The rebuilt Temple restores the center of Jewish worship, though elders who saw Solomon's Temple weep at its lesser glory.
Key Verses
Background
The Second Temple's construction began with great enthusiasm in 536 BC, shortly after the first wave of exiles returned. The foundation was laid amid tears and shouts of joy. But external opposition — combined with internal discouragement — brought construction to a halt. For sixteen years the half-built Temple sat idle, while the returned community turned their energies to building their own homes and establishing their lives. By 520 BC, the Temple foundation was overgrown, the community was struggling economically, and an entire generation had grown up accepting the status quo of an incomplete sanctuary. Into this inertia, God sent two prophets simultaneously: Haggai with a direct moral rebuke, and Zechariah with a visionary theological framework.
The Event
In the second year of Darius (520 BC), Haggai delivered four oracles in rapid succession over a four-month period. His opening message was devastating in its logic: consider your ways — you have sown much and harvested little; you eat but are not satisfied; you put on clothes but are not warm; wages disappear into a purse with holes. The cause: God's house lies in ruins while you sit in your paneled houses (Haggai 1:9). The response was swift and remarkable.
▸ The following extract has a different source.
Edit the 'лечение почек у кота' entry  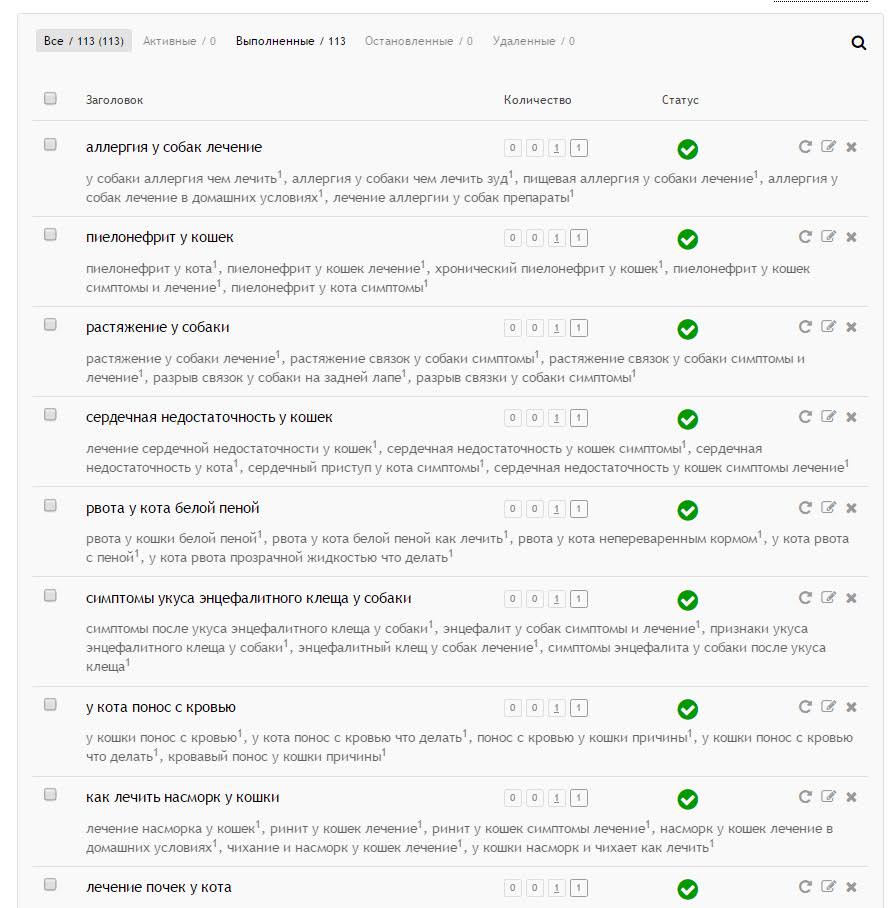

The text records that the LORD stirred up the spirit of Zerubbabel the governor, Joshua the high priest, and all the remnant of the people — and twenty-three days after the first oracle was delivered, they resumed work on the Temple. The construction proceeded under the watchful encouragement of Haggai and Zechariah, received official Persian authorization confirmed in the imperial archives under Darius, and was completed on the third day of Adar in the sixth year of Darius — March 12, 516 BC — exactly seventy years after the Temple's destruction.
Theological Significance
The completion of the Second Temple represents an act of communal obedience that overcame both political opposition and spiritual complacency. The key word of the enterprise, delivered through Zechariah, was: "Not by might and not by power, but by my Spirit, says the LORD of Armies" (Zechariah 4:6). The Temple's rebuilding was not primarily an architectural achievement but a spiritual one — the reestablishment of God's dwelling at the center of the covenant community. The Second Temple would stand for nearly 600 years, hosting the ministry of Ezra, Nehemiah, and the later prophets, and would ultimately become the Temple Jesus called "my Father's house" (Luke 2:49; John 2:16).